Issue-wise Detailed Analysis:

1. Treatment of Expenses on Design and Technical Consultancy:
The primary issue was whether the expenses incurred on design and technical consultancy towards improving the existing product should be treated as 'revenue expenditure' or 'capital expenditure.' The assessee argued that these expenses were for the day-to-day running of the business and should be treated as revenue expenditure. They cited several judgments, including Empire Jute Co. Ltd. v. CIT and CIT v. M/s. Escorts Auto Components Ltd., to support their claim that the expenditure facilitated the company's trading operations without altering its fixed assets.

However, the Assessing Officer (AO) and the Commissioner of Income Tax (Appeals) [CIT(A)] treated these expenses as capital expenditure, arguing that they provided an enduring benefit to the company. The Tribunal upheld this view, noting that the expenses were not incurred in the conduct of day-to-day affairs but for securing enduring benefits for the long term. The Tribunal emphasized that the nature of the expenditure, as reflected in the company's accounting policies, indicated that it was for developing new products and improving existing ones, thus providing a commercial advantage.

2. Principle of Consistency:
The assessee contended that the principle of consistency should apply, as the AO had allowed similar expenses as revenue expenditure in the assessment years 2010-11 and 2011-12. They cited the Supreme Court judgment in Radhasoami Satsang v. CIT to support their argument.

The Tribunal, however, rejected this contention, stating that the decision in Radhasoami Satsang was confined to its specific facts and could not be treated as a general authority. The Tribunal noted that the earlier AO had not thoroughly examined the nature of the expenses and had allowed them in a routine manner.

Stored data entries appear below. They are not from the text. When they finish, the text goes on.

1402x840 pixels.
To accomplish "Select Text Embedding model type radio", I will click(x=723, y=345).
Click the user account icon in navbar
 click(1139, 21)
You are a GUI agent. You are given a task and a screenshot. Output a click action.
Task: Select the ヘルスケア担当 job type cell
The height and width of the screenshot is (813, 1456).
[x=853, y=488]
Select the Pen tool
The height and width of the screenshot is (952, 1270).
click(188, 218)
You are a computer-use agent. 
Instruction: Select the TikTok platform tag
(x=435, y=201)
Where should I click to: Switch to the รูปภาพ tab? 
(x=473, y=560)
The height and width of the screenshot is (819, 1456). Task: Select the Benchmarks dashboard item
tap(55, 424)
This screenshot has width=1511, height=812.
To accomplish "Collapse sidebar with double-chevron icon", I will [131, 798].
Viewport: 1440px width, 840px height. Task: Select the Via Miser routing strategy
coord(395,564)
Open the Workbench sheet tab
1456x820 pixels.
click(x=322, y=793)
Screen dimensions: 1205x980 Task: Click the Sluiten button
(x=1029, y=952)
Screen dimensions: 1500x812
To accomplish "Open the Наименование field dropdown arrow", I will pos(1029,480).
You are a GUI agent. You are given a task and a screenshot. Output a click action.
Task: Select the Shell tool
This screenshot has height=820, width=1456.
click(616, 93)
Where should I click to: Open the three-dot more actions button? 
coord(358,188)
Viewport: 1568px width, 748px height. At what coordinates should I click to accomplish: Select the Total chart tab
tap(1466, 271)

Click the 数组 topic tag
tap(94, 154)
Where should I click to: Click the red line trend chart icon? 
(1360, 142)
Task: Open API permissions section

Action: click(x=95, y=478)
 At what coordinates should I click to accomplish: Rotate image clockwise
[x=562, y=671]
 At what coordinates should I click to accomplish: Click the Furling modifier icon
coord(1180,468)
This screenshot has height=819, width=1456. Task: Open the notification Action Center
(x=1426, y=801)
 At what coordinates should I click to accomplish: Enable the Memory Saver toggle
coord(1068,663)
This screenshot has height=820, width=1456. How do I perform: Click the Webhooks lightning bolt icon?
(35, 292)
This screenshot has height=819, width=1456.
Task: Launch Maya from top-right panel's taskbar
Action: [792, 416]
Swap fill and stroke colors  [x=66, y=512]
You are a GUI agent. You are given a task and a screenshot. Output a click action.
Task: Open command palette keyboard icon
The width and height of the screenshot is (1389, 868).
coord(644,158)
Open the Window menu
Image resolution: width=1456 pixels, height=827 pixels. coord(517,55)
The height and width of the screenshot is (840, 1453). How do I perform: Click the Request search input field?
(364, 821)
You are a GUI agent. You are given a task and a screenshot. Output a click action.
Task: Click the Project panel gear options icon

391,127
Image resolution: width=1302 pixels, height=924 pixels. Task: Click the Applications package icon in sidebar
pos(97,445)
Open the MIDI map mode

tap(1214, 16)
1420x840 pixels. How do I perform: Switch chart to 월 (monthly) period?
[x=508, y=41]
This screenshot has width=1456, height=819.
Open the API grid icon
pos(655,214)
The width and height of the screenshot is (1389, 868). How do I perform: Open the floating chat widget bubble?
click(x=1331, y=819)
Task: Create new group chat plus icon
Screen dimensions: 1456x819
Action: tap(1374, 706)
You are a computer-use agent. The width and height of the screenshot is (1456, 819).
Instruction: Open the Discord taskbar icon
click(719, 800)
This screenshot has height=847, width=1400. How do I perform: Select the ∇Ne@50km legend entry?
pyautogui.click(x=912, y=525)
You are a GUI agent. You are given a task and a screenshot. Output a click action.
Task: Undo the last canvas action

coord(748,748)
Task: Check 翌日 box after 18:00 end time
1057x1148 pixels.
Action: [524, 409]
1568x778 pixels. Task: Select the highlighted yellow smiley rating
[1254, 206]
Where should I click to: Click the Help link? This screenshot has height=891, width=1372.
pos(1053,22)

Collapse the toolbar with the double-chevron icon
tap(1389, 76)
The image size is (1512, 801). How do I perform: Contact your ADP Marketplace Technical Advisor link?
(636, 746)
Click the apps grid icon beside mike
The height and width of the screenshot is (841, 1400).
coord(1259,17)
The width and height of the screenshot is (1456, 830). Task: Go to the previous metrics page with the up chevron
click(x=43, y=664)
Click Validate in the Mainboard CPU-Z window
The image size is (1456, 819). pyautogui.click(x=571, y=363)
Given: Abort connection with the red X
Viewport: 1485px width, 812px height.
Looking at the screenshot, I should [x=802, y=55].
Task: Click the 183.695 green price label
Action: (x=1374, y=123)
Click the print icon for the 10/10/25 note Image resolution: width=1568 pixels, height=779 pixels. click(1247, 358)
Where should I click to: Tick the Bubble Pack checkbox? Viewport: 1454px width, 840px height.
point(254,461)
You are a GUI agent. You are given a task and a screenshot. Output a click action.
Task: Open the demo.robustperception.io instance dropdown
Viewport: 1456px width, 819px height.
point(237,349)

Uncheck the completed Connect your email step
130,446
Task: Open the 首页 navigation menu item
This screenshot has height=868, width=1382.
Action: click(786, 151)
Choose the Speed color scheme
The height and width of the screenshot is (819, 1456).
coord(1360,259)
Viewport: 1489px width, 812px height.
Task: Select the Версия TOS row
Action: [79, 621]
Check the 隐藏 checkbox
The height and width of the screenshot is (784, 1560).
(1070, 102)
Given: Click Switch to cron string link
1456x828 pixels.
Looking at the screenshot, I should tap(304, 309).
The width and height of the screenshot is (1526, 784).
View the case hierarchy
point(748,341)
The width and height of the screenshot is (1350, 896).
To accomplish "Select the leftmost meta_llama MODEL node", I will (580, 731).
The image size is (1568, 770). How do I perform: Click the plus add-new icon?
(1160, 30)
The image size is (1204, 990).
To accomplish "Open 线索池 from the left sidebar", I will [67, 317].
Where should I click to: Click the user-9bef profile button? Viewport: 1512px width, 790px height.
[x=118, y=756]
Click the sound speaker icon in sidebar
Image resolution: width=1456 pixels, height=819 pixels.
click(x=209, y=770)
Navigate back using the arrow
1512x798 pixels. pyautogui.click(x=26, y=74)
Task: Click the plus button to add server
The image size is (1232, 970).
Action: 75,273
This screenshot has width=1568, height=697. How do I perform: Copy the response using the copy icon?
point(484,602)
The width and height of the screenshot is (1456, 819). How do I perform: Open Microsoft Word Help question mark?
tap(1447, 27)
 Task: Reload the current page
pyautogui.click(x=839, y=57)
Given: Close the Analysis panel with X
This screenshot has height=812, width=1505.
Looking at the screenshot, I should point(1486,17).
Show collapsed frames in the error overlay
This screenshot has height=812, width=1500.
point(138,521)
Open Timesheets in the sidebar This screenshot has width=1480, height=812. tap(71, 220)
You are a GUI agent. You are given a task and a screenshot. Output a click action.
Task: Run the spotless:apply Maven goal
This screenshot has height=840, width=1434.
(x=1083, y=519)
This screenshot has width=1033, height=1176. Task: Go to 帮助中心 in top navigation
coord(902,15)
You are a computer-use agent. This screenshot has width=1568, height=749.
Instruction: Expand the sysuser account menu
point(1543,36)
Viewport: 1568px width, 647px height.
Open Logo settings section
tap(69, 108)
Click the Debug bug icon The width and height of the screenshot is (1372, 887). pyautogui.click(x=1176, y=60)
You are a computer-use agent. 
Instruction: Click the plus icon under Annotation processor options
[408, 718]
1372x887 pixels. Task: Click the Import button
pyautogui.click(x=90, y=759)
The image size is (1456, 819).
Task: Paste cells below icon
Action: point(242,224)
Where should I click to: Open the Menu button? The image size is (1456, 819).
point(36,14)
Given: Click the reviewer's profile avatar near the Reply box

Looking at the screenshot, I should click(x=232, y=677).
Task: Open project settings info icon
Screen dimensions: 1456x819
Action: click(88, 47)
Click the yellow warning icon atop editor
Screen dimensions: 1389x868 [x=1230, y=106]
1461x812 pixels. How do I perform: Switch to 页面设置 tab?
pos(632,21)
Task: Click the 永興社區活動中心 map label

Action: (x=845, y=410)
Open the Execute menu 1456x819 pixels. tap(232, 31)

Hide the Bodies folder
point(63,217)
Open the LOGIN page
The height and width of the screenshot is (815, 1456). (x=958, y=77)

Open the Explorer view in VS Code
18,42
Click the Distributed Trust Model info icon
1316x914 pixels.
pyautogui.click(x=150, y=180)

In contrast, the AO in the current assessment years had conducted a detailed examination and found the expenses to be of a capital nature. The Tribunal concluded that the principle of consistency did not bind the AO or the Tribunal when new facts and materials were presented.

Conclusion:
The Tribunal dismissed the appeals, holding that the expenses incurred on design and technical consultancy towards improving the existing product should be treated as capital expenditure. It also ruled that the principle of consistency did not apply in this case, as the earlier AO's decision was not based on a thorough examination of the facts. The Tribunal allowed the assessee to claim depreciation on the capitalized expenditure but denied the treatment of these expenses as revenue expenditure.